##### RECORDED INFORMATION

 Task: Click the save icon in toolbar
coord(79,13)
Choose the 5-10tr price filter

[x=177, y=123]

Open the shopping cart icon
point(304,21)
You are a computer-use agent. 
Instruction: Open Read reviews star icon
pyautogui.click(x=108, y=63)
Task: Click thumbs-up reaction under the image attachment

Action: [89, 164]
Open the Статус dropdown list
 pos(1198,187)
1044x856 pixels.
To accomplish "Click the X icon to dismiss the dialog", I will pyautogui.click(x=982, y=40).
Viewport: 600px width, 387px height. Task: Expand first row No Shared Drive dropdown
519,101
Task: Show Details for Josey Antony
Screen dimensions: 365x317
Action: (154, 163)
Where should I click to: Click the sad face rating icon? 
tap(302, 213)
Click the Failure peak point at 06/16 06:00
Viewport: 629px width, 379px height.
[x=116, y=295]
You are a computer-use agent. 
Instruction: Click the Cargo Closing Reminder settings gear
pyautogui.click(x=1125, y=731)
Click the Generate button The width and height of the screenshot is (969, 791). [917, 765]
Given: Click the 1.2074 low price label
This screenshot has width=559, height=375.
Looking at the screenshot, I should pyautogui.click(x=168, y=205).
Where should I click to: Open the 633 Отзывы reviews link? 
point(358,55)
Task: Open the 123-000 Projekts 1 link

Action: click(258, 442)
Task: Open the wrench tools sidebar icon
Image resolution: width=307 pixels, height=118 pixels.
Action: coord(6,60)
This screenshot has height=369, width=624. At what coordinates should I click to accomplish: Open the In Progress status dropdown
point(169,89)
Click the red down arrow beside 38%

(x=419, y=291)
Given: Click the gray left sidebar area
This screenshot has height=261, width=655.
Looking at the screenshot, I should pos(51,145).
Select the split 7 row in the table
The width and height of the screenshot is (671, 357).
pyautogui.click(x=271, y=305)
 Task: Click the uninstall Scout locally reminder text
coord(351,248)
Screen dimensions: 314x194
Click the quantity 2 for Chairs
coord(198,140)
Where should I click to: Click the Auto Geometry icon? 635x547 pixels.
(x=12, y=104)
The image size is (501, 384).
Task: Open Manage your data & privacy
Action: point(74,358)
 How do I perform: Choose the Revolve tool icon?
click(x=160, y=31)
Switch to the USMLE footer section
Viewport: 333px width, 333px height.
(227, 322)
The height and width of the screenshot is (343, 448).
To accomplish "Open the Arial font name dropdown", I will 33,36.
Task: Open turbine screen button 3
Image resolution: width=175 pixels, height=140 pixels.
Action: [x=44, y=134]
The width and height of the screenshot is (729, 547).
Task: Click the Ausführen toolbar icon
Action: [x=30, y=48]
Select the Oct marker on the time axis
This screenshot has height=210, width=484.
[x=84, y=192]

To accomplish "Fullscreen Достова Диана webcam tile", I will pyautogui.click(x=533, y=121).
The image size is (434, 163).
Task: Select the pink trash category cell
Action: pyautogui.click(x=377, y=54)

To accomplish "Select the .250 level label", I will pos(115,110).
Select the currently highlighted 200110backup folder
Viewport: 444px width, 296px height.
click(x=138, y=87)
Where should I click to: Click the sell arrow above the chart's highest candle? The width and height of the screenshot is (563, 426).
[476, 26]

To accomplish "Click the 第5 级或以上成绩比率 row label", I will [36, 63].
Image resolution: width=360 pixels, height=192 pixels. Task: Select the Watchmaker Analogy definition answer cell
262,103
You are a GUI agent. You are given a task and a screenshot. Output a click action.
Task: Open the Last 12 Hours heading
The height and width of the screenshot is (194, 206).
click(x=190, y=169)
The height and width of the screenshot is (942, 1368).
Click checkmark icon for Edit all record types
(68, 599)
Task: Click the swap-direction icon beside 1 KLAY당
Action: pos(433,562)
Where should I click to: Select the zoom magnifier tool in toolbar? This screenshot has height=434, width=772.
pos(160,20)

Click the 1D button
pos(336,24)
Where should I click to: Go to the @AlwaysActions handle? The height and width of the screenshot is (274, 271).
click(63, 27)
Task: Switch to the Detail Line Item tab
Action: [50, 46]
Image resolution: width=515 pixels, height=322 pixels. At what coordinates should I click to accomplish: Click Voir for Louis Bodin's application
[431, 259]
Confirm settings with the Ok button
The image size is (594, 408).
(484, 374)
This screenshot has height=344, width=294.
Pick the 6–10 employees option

##########

## GOAL OF THE EXERCISE
Look through the data above and report every line in which "sidebar" appears.

## YOUR RESPONSE
Task: Open the wrench tools sidebar icon
Given: Click the gray left sidebar area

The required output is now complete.